Tapi petinggi Blackwater bukannya tidak menggubris terhadap reaksi IPOA dan BAPSC serta komentar negative yang terus bermunculan.
Untuk meredam imej dan prasangka buruk itu nama Blackwater pun diubah menjadi Xe. Namun, nama baru itu ternyata tak mampu mengubah perilaku karena para PMC Xe tetap saja melakukan tindakan di luar hukum.
Terlepas dari image sepak terjang PMC yang cenderung negatif pada kenyataannya keberadaan mereka justru makin dibutuhkan dan lembaga penyedia PMC pun terus bertambah hingga lebih dari 60 institusi.
Pemicu meledaknya bisnis PMC adalah peristiwa 9 Sepetember 2002 disusul Perang Irak (2003) dan ditambah oleh ‘’fatwa’’ Presiden George Bush yang memberikan ijin membunuh, License to Kill, bagi pasukan AS serta PMC yang bertugas dalam misi perang melawan terorisme.
Tapi jauh sebelum itu pada tahun 1985 militer AS memang telah membutuhkan kehadiran pihak sipil, Logistics Civil Augmentation Program (LOGCAP) untuk mendukung operasional militer.

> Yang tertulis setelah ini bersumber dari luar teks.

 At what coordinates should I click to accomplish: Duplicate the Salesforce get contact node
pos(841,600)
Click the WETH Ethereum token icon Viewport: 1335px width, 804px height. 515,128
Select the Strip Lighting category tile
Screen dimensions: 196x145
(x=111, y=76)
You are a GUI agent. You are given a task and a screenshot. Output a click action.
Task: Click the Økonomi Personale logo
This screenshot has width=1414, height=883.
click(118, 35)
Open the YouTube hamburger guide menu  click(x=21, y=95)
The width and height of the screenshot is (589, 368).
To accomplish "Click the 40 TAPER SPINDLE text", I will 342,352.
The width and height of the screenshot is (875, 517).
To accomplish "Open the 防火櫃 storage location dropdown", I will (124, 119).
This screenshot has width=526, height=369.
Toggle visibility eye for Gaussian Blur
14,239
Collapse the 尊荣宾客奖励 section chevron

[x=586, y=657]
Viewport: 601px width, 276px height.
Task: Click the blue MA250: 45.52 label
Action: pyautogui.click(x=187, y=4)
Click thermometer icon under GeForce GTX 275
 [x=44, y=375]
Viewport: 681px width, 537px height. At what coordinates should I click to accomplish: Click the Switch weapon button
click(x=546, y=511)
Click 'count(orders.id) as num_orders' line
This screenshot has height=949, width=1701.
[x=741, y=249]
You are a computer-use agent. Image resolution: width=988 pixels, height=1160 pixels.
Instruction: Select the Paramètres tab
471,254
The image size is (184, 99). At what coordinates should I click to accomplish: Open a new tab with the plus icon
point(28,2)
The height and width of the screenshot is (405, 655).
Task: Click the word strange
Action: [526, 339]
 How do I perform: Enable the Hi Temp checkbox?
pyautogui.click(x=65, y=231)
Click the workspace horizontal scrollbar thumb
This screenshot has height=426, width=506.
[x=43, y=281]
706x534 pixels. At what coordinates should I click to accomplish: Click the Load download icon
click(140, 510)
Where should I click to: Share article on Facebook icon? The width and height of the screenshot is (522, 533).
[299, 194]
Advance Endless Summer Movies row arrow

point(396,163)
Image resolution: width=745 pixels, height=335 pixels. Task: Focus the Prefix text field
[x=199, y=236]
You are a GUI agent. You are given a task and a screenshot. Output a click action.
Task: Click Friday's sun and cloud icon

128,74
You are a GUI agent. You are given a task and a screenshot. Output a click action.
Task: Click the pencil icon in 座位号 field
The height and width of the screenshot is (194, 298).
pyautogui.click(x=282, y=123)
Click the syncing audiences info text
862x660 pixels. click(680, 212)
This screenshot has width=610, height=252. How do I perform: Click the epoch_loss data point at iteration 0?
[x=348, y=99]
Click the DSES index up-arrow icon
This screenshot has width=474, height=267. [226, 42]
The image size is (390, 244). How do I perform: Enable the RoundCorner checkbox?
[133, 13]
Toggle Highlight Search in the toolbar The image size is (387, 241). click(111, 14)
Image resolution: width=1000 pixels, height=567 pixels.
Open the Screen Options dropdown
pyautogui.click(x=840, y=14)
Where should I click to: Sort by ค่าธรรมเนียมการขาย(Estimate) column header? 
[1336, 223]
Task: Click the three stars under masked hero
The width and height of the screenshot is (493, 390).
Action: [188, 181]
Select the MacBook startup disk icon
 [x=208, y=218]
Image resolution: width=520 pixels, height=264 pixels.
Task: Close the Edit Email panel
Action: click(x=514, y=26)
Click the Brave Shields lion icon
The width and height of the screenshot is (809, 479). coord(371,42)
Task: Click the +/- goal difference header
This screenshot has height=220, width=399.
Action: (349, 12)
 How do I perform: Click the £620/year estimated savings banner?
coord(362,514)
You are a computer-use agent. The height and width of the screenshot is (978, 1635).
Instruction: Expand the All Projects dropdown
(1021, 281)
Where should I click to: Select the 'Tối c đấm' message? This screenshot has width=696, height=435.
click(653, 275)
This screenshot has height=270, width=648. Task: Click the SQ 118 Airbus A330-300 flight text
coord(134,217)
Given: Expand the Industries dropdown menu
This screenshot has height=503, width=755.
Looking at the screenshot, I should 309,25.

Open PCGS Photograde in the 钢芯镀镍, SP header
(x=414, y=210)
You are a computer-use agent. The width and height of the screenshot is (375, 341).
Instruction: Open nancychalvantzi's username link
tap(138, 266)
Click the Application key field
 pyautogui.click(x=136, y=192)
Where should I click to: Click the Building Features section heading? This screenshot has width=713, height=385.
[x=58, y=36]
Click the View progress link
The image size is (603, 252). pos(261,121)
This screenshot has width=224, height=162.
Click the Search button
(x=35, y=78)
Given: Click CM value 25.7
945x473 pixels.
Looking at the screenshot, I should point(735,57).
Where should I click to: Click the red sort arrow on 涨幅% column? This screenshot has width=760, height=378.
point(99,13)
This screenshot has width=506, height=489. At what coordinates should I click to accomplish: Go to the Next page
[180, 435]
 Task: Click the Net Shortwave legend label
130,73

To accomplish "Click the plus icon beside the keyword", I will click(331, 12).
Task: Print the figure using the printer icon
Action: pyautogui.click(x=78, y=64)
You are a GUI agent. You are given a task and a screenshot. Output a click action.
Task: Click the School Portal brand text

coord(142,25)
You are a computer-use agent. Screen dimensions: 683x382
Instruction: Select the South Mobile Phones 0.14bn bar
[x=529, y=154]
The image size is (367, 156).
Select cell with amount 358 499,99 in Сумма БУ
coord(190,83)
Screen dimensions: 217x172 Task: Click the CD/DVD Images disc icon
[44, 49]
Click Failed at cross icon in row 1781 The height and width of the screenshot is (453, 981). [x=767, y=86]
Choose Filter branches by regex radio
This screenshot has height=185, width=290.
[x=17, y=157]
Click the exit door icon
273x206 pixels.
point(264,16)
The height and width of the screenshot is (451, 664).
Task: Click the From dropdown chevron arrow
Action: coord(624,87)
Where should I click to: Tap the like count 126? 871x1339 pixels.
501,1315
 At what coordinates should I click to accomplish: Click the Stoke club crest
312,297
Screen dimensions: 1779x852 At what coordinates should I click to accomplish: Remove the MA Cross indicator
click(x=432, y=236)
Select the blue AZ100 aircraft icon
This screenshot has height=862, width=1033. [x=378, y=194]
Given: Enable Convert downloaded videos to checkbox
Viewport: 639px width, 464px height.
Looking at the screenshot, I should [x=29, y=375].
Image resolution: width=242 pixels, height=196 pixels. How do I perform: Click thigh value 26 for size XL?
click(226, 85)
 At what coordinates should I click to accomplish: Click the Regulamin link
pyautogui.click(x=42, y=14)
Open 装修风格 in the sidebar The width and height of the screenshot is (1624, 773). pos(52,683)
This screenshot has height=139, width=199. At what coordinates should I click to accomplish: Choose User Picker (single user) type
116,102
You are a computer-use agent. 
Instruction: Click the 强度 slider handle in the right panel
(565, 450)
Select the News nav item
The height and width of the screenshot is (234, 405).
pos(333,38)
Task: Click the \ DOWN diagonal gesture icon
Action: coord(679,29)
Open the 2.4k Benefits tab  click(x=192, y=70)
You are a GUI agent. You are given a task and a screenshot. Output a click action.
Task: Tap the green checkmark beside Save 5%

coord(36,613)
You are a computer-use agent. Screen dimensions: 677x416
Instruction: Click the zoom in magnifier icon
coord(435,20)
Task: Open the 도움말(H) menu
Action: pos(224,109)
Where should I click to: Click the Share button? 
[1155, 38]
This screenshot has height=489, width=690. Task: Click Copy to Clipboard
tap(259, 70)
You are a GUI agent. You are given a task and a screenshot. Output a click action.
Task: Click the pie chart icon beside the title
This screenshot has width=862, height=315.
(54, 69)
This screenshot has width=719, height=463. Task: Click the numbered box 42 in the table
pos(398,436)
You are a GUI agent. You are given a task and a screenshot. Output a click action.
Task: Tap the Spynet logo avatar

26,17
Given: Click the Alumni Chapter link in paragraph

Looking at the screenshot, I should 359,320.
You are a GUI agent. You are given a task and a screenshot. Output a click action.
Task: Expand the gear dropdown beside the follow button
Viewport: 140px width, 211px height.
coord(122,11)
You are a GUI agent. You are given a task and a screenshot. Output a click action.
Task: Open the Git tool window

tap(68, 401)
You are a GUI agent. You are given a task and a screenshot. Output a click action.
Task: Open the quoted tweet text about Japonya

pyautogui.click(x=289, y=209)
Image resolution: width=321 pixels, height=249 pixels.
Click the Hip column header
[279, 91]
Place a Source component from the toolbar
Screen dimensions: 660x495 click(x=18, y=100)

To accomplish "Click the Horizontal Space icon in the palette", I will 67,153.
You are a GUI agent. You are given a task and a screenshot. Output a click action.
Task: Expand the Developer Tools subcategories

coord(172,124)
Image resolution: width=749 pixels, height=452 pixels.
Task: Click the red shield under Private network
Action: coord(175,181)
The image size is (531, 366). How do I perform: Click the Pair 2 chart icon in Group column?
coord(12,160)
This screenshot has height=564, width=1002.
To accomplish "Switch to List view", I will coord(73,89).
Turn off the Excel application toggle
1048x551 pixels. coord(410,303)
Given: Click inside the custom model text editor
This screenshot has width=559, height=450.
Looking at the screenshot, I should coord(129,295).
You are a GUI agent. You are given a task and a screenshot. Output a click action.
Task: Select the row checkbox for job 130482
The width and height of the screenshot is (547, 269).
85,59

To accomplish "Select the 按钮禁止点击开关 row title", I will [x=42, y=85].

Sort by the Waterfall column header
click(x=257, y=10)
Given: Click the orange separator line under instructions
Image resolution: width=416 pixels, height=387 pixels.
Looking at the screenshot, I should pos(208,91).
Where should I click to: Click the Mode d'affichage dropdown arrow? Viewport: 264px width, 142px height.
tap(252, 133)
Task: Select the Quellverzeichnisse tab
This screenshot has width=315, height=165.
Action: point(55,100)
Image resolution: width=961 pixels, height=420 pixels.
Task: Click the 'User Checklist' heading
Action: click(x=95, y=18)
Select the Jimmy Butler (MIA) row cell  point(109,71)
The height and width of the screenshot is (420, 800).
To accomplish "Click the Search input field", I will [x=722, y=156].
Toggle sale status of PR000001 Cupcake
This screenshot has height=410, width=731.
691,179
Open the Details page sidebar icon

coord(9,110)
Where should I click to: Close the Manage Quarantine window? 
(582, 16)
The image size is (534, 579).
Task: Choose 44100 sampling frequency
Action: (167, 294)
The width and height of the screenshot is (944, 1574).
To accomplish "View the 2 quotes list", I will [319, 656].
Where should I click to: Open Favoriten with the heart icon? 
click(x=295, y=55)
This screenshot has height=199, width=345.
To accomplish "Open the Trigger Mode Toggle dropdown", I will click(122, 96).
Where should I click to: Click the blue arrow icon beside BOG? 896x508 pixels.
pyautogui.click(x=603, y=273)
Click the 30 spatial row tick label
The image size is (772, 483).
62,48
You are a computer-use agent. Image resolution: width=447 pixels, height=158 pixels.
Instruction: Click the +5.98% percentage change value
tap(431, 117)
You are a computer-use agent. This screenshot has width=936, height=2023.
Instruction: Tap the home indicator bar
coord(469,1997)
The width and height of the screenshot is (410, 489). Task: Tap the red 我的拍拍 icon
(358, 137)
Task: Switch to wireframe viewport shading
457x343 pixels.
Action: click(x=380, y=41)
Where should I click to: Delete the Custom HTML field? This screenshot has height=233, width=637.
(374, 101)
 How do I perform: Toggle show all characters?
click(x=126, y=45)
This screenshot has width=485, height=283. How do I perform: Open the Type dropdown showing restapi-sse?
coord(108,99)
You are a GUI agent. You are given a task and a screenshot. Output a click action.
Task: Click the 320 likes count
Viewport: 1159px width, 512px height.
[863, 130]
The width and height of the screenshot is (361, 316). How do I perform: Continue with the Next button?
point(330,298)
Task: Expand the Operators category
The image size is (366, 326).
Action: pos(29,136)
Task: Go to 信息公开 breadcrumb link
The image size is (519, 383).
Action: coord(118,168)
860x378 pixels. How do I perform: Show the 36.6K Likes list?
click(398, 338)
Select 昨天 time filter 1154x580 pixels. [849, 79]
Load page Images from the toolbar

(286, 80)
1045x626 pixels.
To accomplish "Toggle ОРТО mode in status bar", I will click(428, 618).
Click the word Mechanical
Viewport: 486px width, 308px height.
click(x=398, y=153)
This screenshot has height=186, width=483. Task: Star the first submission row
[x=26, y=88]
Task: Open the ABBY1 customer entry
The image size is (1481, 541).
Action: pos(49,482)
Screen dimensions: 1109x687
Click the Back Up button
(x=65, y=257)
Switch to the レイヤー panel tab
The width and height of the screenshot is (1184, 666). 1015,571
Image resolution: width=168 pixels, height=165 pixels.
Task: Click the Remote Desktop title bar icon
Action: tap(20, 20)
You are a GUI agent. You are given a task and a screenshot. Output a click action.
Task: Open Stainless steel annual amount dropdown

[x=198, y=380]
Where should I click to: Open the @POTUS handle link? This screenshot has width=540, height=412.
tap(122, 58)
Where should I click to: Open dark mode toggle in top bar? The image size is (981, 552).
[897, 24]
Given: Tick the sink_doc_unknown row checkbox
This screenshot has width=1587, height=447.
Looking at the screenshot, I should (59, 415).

Namun karena situasi yang berubah sipil bersenjata itu ternyata turut bertempur kendati dengan alasan membela diri. Ironisnya pihak yang paling membutuhkan tenaga PMC pada saat itu adalah lembaga dan sekaligus institusi yang menjadi otak strategi militer AS,
Pentagon. Pada era itu, Halliburton menjadi satu-satunya pemasok sekitar 3000 personel PMC bagi Pentagon dengan nilai kontrak mencapai angka 16 milliar dollar AS.
Pentagon rupanya tak hanya sekedar menyewa tenaga PMC tapi juga mengaturnya sehingga muncul semacam doktrin bahwa PMC memang harus ada di medan perang.
Akibatnya kehadiran PMC di medan tempur terutama yang sedang ‘’digarap’’ oleh AS terus mengalir deras.
Jika pada tahun 2003 di Irak hanya ada 3000 PMC, pada tahun 2009, sesuai data yang dikeluarkan oleh
Departemen Pertahanan AS jumlah PMC di Irak telah mengalami kenaikan luar biasa lebih 250.000 atau merupakan kekuatan kedua setelah pasukan reguler AS.
Sementara jumlah PMC di Afghanistan juga mengalami kenaikan tak kalah luar biasa karena pada akhir tahun 2009, seperti dilaporkan oleh lembaga Congressional Research Service (CRS) jumlah PMC yang beroperasi sekitar 104.000 orang.
Untuk mengendalikan ratusan ribu PMC itu, masing-masing institusi yang mengirim memang telah berusaha membuat aturan yang harus dipatuhi.
Tapi karena semua personel PMC adalah mantan anggota militer yang cenderung merindukan peperangan dan dipersenjatai serta selalu bekerja di bawah tekanan, mereka jadi mudah menarik picu senjata.
Apalagi saat di medan tempur, musuh justru lebih suka menyergap PMC. Para resistance rupanya juga punya taktik, lebih mudah membinasakan PMC dibandingkan anggota militer reguler.
Akibatnya bisnis PMC benar-benar menjadi bisnis berdarah baik darah yang ditumpahkan oleh personel PMC maupun para korbannya.
Sedikitnya 1.327 personel PMC telah tewas di Irak. Namun tetap saja PMC merupakan profesi yang diburu mengingat nilai uangnya yang luar biasa.